Oh, hey, and you still have time to contribute to Bryce's kickstarter!

This isn't technically a retro recipe, as krab meat was first introduced in Japan in 1973. As you probably already know, Alaskan pollock is commonly the main ingredient of krab, often mixed with egg white or other binding ingredient, such as the enzyme transglutaminase. Crab flavoring is added (either artificial or crab-derived), and a layer of red food coloring is applied to the outside.

So, here's the recipe:
8 ozs imitation crabmeat (finely chopped)
3/4 cup green onion (finely chopped)
1 cup mayonnaise
11/2 tbsps worcestershire sauce
1 tsp garlic powder
3 tbsps cold water
11/2 tbsp unflavored gelatin (1 envelope)
10 3/4 ozs cream of mushroom soup (1 can)
8 ozs cream cheese

Mix first five ingredients together. Heat soup and cream cheese together until cheese is melted. Remove from heat, let stand 5 minutes. Stir into crab mixture. Dissolve gelatin in water*; stir into mixture.  Pour into mold.  Chill at least 4 or 5 hours.

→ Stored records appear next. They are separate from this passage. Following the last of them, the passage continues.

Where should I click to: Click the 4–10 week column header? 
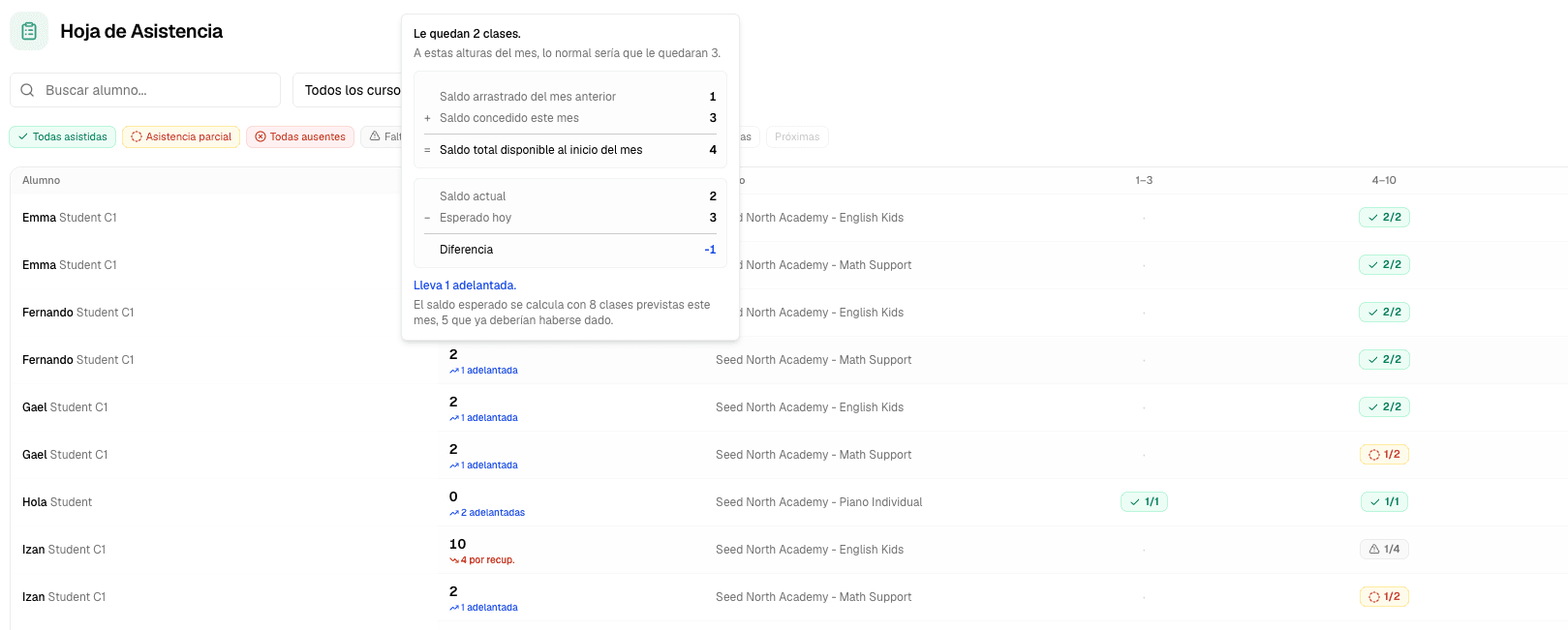coord(1384,180)
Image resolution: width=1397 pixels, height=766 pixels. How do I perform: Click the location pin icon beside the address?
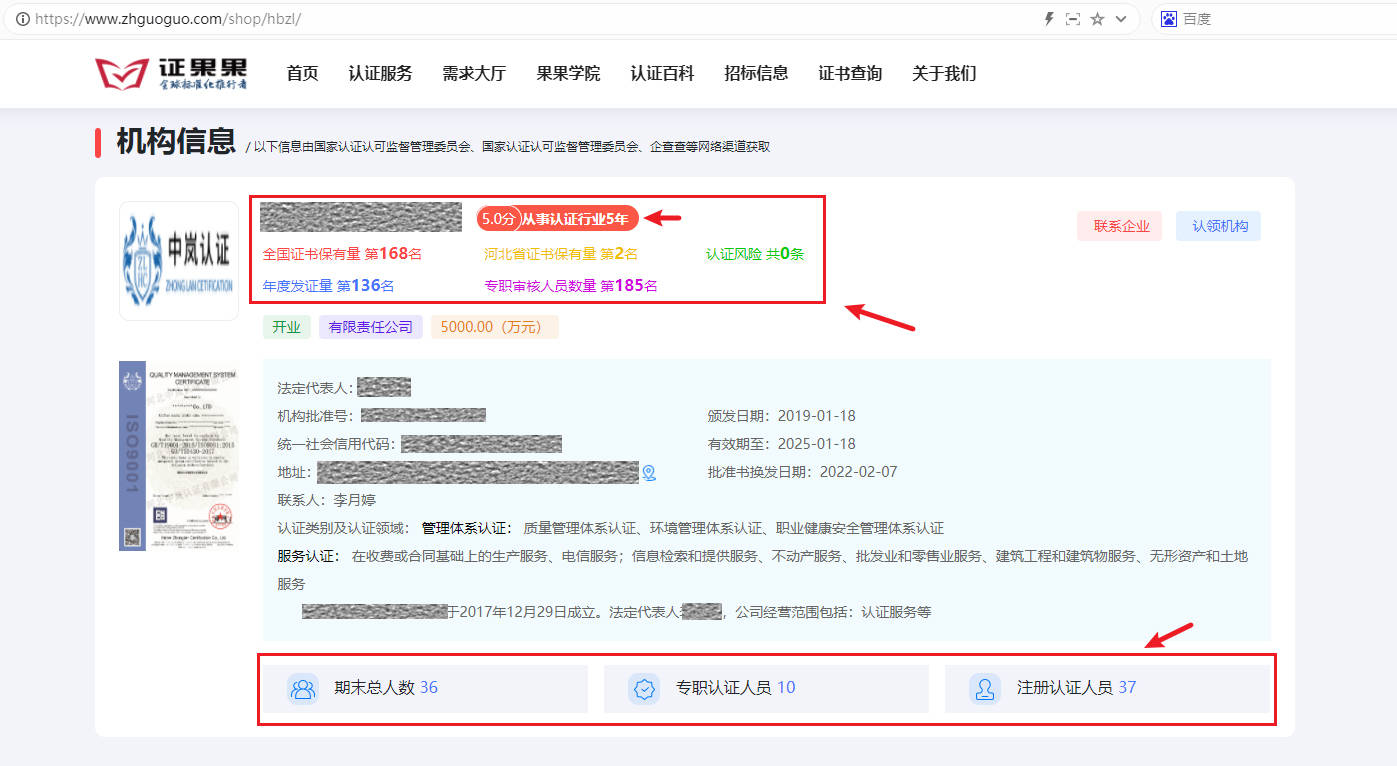649,472
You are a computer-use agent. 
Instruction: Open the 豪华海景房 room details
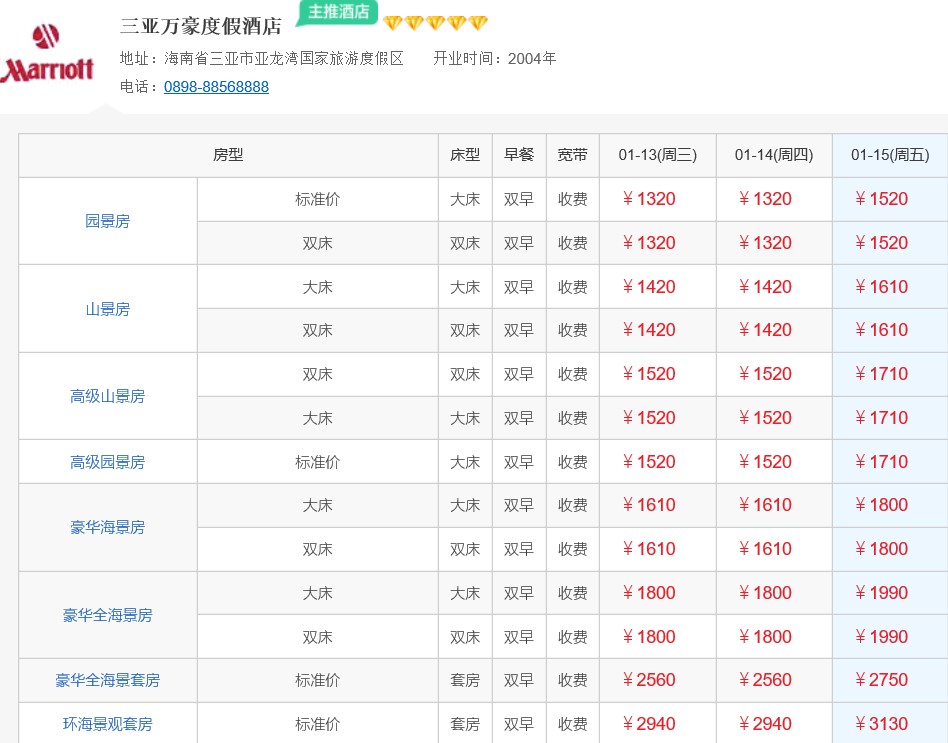click(x=107, y=527)
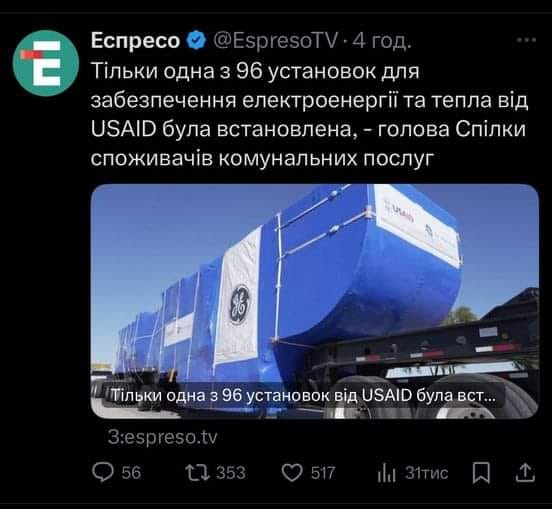Open the Еспресо profile avatar

[x=46, y=63]
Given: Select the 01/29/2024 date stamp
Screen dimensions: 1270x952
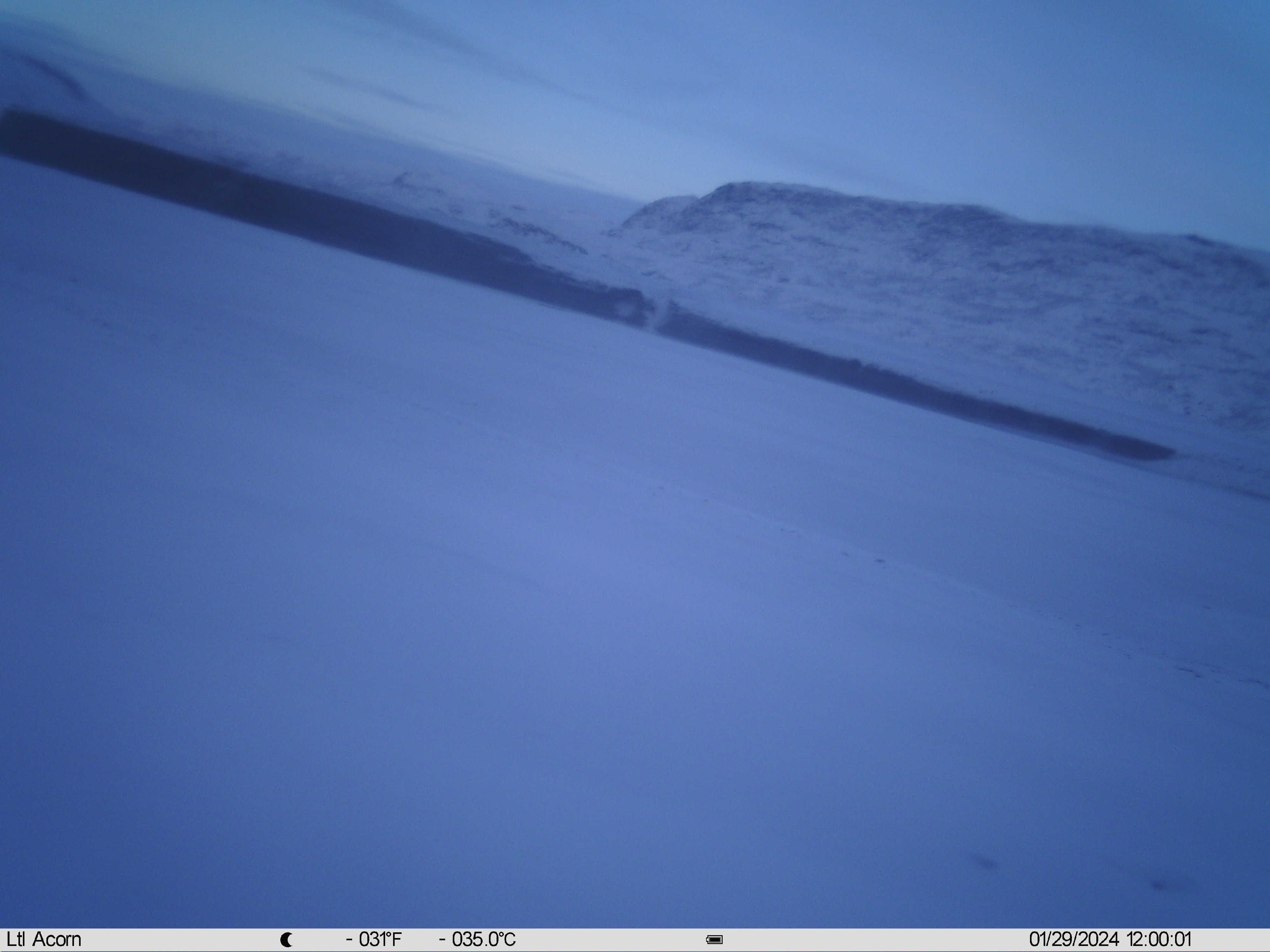Looking at the screenshot, I should pyautogui.click(x=1074, y=940).
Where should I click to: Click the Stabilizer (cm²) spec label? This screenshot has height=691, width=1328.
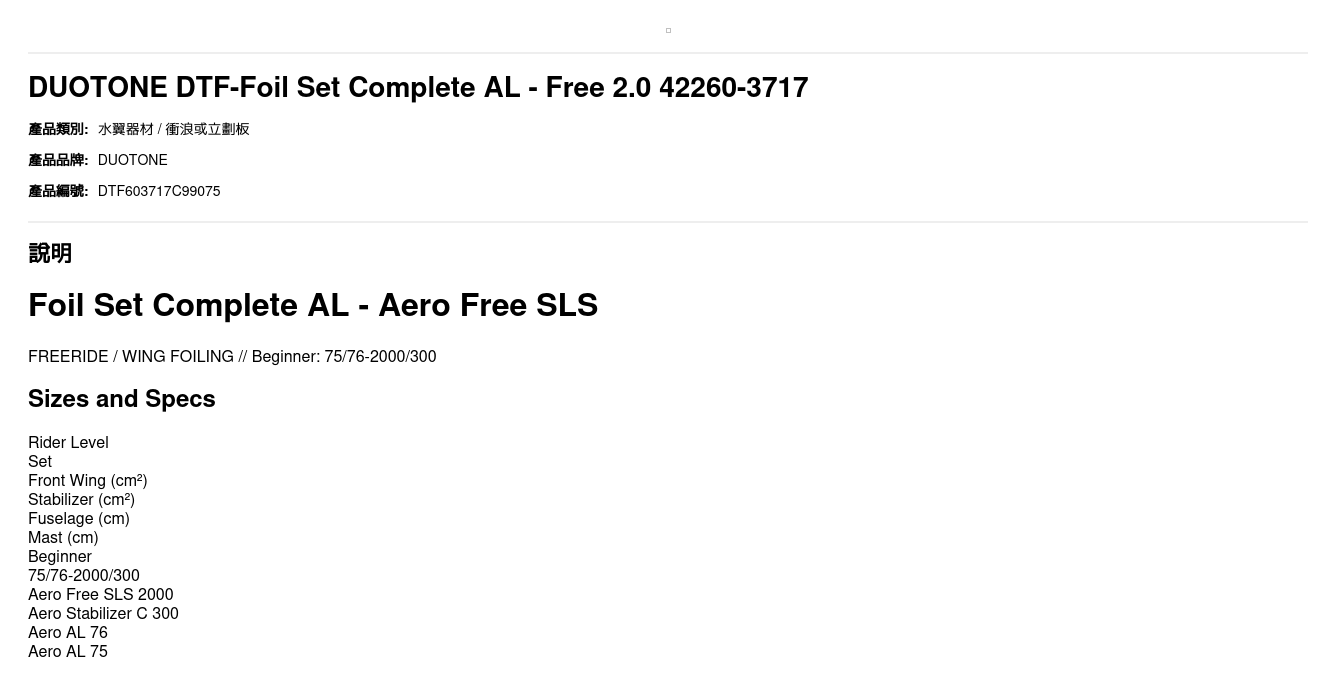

*It doesn't say so here, but you'll have to heat the gelatin mixture to dissolve the granules before adding it to the mixture. It's science, you know!

Not that this was terribly hard to put together, but for the same amount of trouble you could dump everything (minus the mayonnaise - in fact, I'm not even sure why the mayonnaise is here in the first place) into a crock pot, turn it on low, and be done with it. Serve it with crackers as a hot dip. Not that the resulting cold mold isn't delicious, as you'll see below, but - I mean, hot cream cheese with meat. What could be more wholesome or natural?

Let's see what Dr. Husband thought:

Our Rating: One Screaming Husband!
(all dishes are rated from one to five Screaming Husbands. One Screaming Husband equals a happy home where all problems are solved during cocktail hour. Five Screaming Husbands signals the beginning of divorce proceedings.)

1 comment:

  1. Thanks so much for the shout out about my Kickstarter project. I'm so happy that Dr. Husband actually liked the dish... I was a little worried.